É imprescindível considerar essas nuances ao interpretar e aplicar os direitos dos presos, assegurando simultaneamente a dignidade e o respeito pelos direitos humanos no sistema prisional.

Além da proibição ao sensacionalismo estabelecida no inciso VIII do artigo 41 da LEP, veda-se “divulgar ocorrências que possam perturbar a segurança e disciplina dos estabelecimentos, bem como expor o preso a uma notoriedade inconveniente durante o cumprimento da pena” (art.198, LEP), tendo em vista proteger a integridade e da dignidade dos detentos, evitando sua exposição a situações que possam comprometer a segurança ou sujeitá-los a uma exposição pública inadequada. Paralelamente, a Regra 48 das Regras Mínimas para o Tratamento do Preso no Brasil reforça essa proteção, determinando que, em caso de deslocamento, deve-se evitar sua exposição ao público e tomar medidas para protegê-lo de insultos e da curiosidade geral. 

Sobre as visitas, o STF ressalta a importância das visitas de cônjuges, companheiros, amigos e familiares aos detentos, reconhecendo seu papel crucial no processo de reintegração social do apenado:

O direito do preso de receber visitas do cônjuge, da companheira, de parentes e amigos está expressamente garantido pela própria Lei (art. 41, X), principalmente com o objetivo de promover a tão almejada ressocialização e reeducação do apenado, que mais cedo ou mais tarde retornará ao convívio familiar e social. (STF, HC 107701/RS, Segunda Turma, Relator: Ministro Gilmar Mendes, j. 13-9-2011, DJe 21-9-2011)

Assim, é responsabilidade do Estado proporcionar meios para que o detento possa receber visitas, inclusive de filhos e enteados, em um ambiente apropriado e seguro para esse fim, de modo a não comprometer a integridade física e psicológica dos visitantes. Nesse contexto, o STJ, em defesa da dignidade da pessoa humana, determinou que não cabe às autoridades estabelecer o grau de importância dos familiares na vida dos detentos e, portanto, não devem criar critérios de prioridade de visitas com base nessa perspectiva (STJ, RMS 56.152/SP). Assegurar o contato com familiares não apenas contribui para a preservação dos vínculos afetivos, mas também pode ter um impacto positivo e significativo no processo de reintegração dos indivíduos à sociedade após o cumprimento da pena.

A Regra 63 das Regras Mínimas das Nações Unidas para o Tratamento de Reclusos determina que os presos devem ser informados das principais notícias por meio de diversos meios autorizados ou controlados pela administração prisional, em consonância com o inciso XV do artigo 41 da LEP. Entretanto, Roig (2021, p.100) apresenta uma crítica que diz respeito à restrição de acesso aos conteúdos que não comprometam a moral e os bons costumes. Ele argumenta que essa limitação viola os princípios da legalidade, lesividade, secularização, pluralismo, humanidade e intimidade.

__Objetivos__:
**A.** Devolva, sem qualquer alteração, as linhas das entradas que começam na linha que contém "January 9, 2016 at 2:21 PM (123, 1776)" e terminam na linha que contém "2010 (419, 1025)", incluídas ambas.
**B.** Prossiga o texto sobre os direitos dos presos a partir do ponto em que ele se encerra.

__Dados do exercício__:

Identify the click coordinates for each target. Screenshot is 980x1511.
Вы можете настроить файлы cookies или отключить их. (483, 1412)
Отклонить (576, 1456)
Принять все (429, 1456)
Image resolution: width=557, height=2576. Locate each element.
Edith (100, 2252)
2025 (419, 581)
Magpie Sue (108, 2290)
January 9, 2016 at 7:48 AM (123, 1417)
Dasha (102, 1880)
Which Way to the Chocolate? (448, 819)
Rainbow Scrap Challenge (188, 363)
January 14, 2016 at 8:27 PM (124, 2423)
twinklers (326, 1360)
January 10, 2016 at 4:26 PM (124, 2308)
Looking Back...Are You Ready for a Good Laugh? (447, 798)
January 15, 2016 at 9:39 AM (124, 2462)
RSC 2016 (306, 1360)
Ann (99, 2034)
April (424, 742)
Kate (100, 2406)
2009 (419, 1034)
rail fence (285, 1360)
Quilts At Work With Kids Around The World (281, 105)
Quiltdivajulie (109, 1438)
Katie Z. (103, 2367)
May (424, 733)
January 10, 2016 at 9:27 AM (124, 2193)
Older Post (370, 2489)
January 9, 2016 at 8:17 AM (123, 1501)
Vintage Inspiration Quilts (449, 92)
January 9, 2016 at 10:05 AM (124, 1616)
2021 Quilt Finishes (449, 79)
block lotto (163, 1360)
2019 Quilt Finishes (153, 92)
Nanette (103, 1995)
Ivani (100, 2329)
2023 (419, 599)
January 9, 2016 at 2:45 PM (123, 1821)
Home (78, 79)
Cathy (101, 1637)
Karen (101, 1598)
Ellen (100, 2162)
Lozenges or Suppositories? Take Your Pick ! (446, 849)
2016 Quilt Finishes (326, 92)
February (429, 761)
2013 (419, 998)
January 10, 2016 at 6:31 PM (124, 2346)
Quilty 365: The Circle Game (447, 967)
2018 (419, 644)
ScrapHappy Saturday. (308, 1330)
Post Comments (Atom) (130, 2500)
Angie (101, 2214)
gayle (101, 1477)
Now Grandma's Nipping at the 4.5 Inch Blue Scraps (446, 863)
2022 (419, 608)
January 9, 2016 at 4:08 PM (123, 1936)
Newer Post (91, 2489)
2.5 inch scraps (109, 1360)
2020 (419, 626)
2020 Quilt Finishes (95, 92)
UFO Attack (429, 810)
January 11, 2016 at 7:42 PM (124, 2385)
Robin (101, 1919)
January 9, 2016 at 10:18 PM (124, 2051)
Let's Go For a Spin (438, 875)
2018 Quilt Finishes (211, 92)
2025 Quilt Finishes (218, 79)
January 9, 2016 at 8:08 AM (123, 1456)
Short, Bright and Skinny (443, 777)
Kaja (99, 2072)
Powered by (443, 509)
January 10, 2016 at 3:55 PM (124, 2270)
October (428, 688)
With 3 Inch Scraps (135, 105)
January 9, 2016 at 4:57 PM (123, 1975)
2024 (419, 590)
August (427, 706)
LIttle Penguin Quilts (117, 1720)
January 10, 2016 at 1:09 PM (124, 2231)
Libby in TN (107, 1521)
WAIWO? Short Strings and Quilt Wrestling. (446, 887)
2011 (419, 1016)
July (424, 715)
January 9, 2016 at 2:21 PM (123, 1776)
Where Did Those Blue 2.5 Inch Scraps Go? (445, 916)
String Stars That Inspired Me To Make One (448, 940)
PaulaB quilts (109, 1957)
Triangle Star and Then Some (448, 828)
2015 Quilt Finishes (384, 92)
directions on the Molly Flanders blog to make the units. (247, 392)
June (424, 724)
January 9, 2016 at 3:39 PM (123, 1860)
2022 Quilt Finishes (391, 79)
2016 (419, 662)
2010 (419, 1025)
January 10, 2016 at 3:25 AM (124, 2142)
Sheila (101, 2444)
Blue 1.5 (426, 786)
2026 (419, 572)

__Respostas em sequência__:
**A.**
January 9, 2016 at 2:21 PM (123, 1776)
Where Did Those Blue 2.5 Inch Scraps Go? (445, 916)
String Stars That Inspired Me To Make One (448, 940)
PaulaB quilts (109, 1957)
Triangle Star and Then Some (448, 828)
2015 Quilt Finishes (384, 92)
directions on the Molly Flanders blog to make the units. (247, 392)
June (424, 724)
January 9, 2016 at 3:39 PM (123, 1860)
2022 Quilt Finishes (391, 79)
2016 (419, 662)
2010 (419, 1025)

**B.**
É crucial ressaltar a importância do atestado de pena a cumprir, cujo objetivo é fornecer ao preso informações precisas sobre o tempo restante de sua pena e é fundamental para a obtenção de outros direitos durante a execução penal (art. 66, X, LEP). Esta medida não apenas permite que o detento tenha clareza sobre sua situação jurídica e temporal, como também promove a transparência e eficiência do sistema penitenciário, garantindo o pleno exercício dos direitos previstos em lei durante todo o período de cumprimento da pena.

Além dos direitos explicitamente estabelecidos na LEP, existe uma ampla gama de outros direitos fundamentais que os detentos devem usufruir, mesmo que não estejam expressamente mencionados na legislação. Esses direitos são vitais para assegurar a dignidade e o bem-estar dos indivíduos privados de liberdade, sendo crucial que sejam respeitados e promovidos pelo sistema prisional, em conformidade com os princípios de humanidade e respeito aos direitos humanos.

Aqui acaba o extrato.